We visited Hokule'a this weekend when she stopped in Bar Harbor, Maine. Because she was tied up to a pier with her rig stowed, we couldn't get a good view of what she really looks like, but we did go on board and took photos of some design and construction details. We also talked with Kaleo Wong, navigator on the most recent leg of the boat's voyage, about the mechanics of sailing a double crab-claw rig. (This is literally the first video we have ever done, so please be kind.) 

Hawaiian voyaging canoe Hokule'a: steering sweep
The blade of the main steering sweep raised from the water.
Hawaiian voyaging canoe Hokule'a: lashing detail
Lashings between one of the main cross-beams and one of the hulls. The boat is entirely lashed together. There are no mechanical fasteners.
Hawaiian voyaging canoe Hokule'a: female idol
Hokule'a carries two idols on the vertical projections at the stern. On the port side (the female side of the boat) is a female figure. 
Hawaiian voyaging canoe Hokule'a: male idol
On the starboard or male side of the boat is a male figure.

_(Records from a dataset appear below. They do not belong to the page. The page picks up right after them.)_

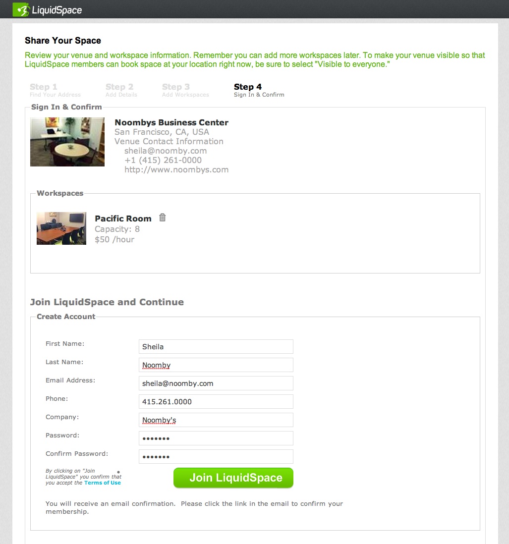Open the Pacific Room workspace title

click(123, 218)
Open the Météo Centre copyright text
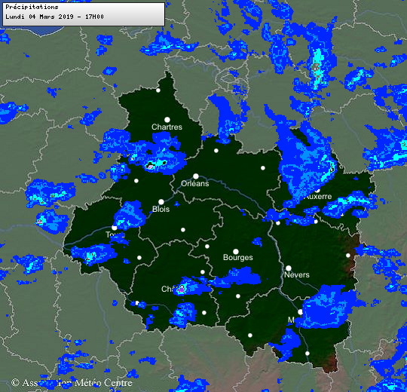The width and height of the screenshot is (407, 392). (x=72, y=383)
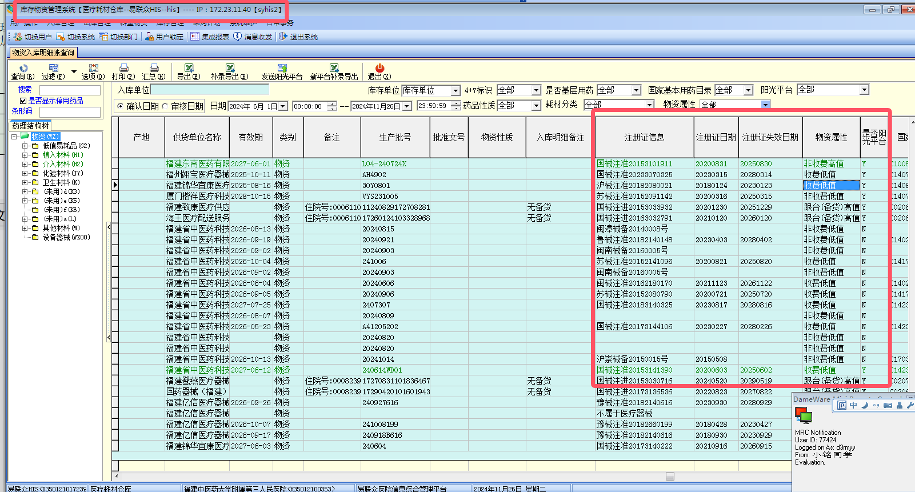Open the 药品性质 dropdown

pos(536,106)
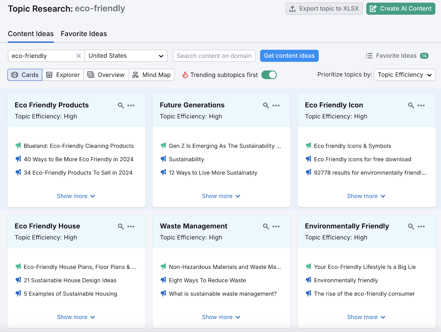Open the Topic Efficiency prioritize dropdown
The width and height of the screenshot is (441, 332).
pyautogui.click(x=404, y=75)
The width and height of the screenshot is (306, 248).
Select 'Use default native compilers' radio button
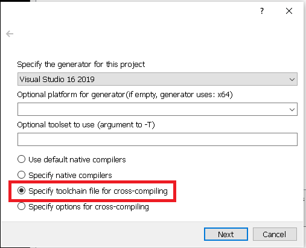click(21, 159)
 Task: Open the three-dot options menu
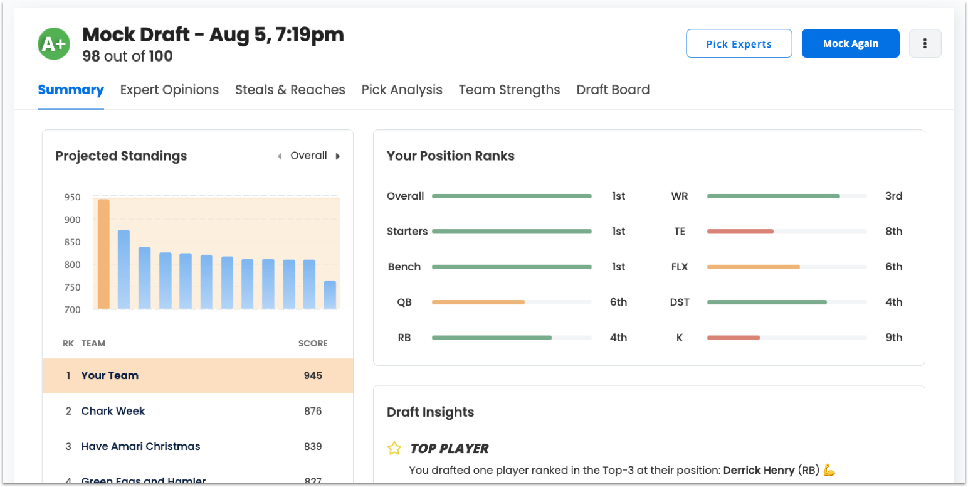click(925, 43)
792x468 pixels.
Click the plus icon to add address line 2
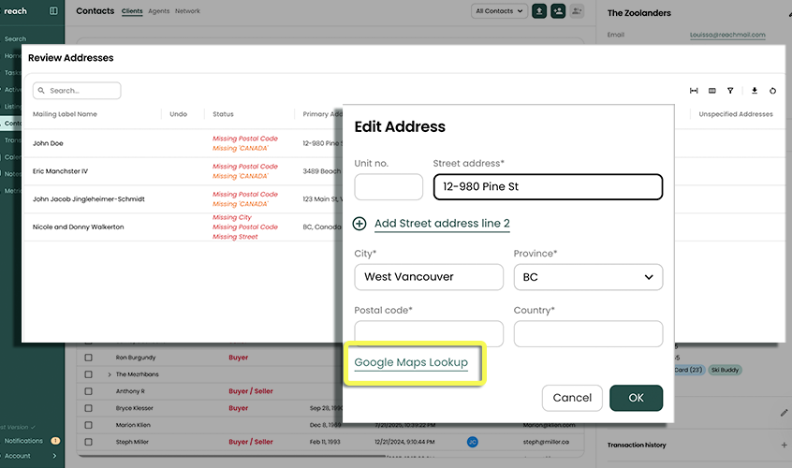coord(360,224)
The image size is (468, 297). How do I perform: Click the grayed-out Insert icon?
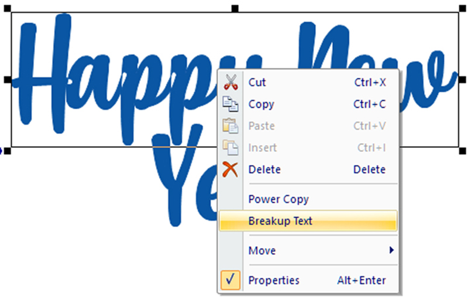click(230, 148)
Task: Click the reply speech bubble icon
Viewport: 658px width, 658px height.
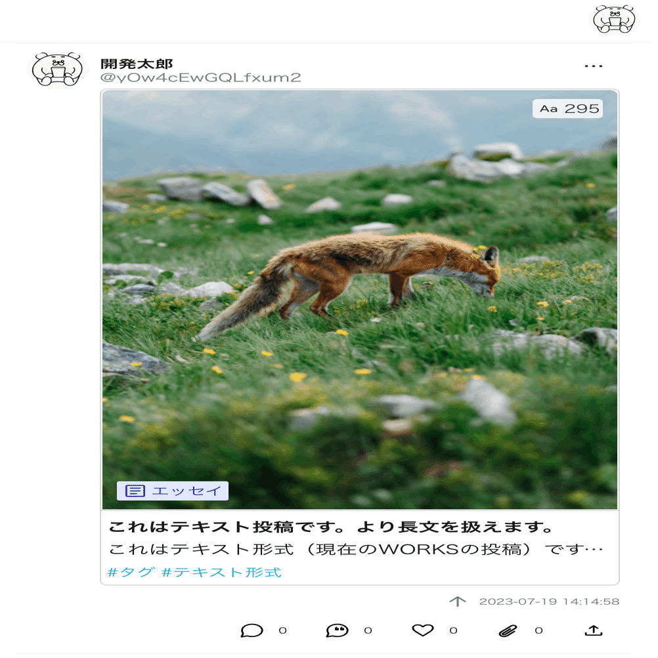Action: pos(252,630)
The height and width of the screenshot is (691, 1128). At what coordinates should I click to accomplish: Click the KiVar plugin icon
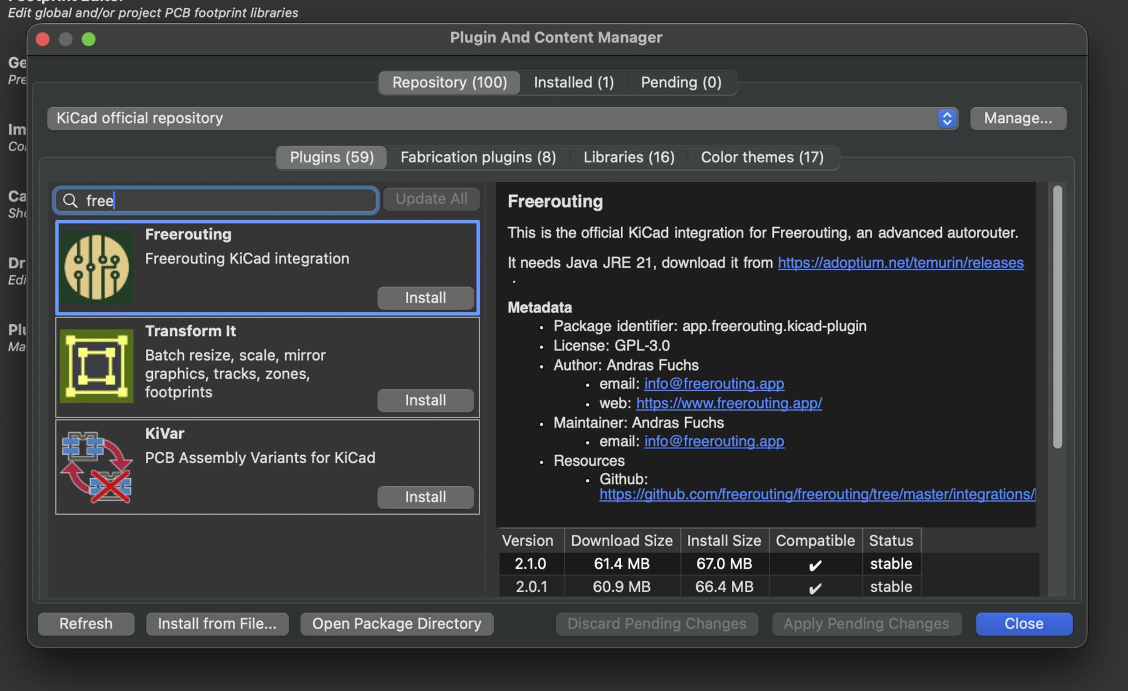coord(97,467)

Where the female figure has prominent eyes and can see, the male is blind. But he holds a disc that represents the wisdom of the ancestors. Between the two of them, they have the perception and knowledge to guide Hokule'a safely.
Hawaiian voyaging canoe Hokule'a: navigator Kaleo Wong
Kaleo Wong sitting atop the starboard berth enclosure. There are five or six berths on top of each hull, all in a line, under a narrow sloped tarpaulin "roof," with tarpaulin covers over the entry side as well. Kaleo's feet rest on the starboard steering sweep, which is not steerable: it can only be lowered or raised to change the boat's center of resistance.
Hawaiian voyaging canoe Hokule'a: main steering sweep
The main (center) steering sweep, looking aft.
Hawaiian voyaging canoe Hokule'a: main steering sweep lashings
Another look at the main steering sweep, showing the lashings that hold it in place and serve as its pivot.
Hawaiian voyaging canoe Hokule'a: port berths
Two berths on the port side. There's just room to lie down, or sit up and place your feet over the edge. Accommodations do not look comfortable, and they're probably wet in bad weather. (This side was orderly. The starboard berths were a shambles of unstowed gear. Just sayin'.)

NOTE: We're obliged to Sym (5) and Ars Sonor for free use of the nice ambient music we used for the intro and outro of the video.